Disobedient Buildings (disobedientbuildings.com) is a multi-sited research project about housing, welfare and wellbeing based at the Institute of Social and Cultural Anthropology, part of the School of Anthropology and Museum Ethnography (anthro.ox.ac.uk), at the University of Oxford. It is funded for four years by the Art and Humanities Research Council. Launched in January 2020, the project employs a multi-disciplinary team of researchers and visual practitioners to study the impact of neoliberal reforms over the past three decades on the everyday lived experiences of inhabitants of ageing tower blocks in different European welfare states: the UK, Romania and Norway.
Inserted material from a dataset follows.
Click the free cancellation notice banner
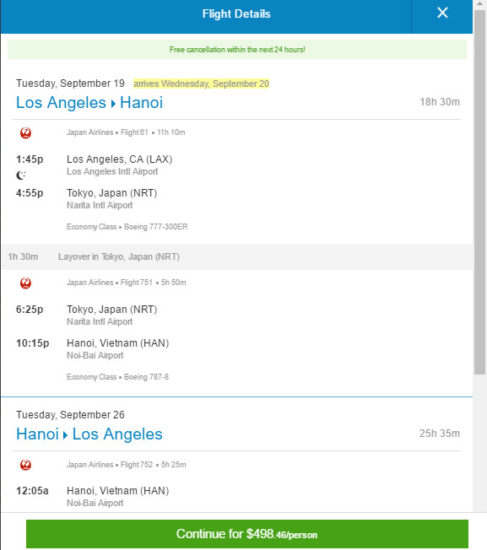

The Disobedient Buildings podcast is conceived and presented by Inge Daniels, the project's principal investigator, and the project’s two postdoctoral researchers: Gabriela Nicolescu and Anna Ulrikke Andersen. In Season One, the team scrutinises key themes guiding their research such as disobedience, inequality, urban development, welfare and health. The 10 episodes feature interviews with local experts and highlight commonalities and differences experienced by residents in the three field sites of London, Bucharest and Oslo. The podcast asks, what is a disobedient building, why is home ownership promoted, and will the State look after you?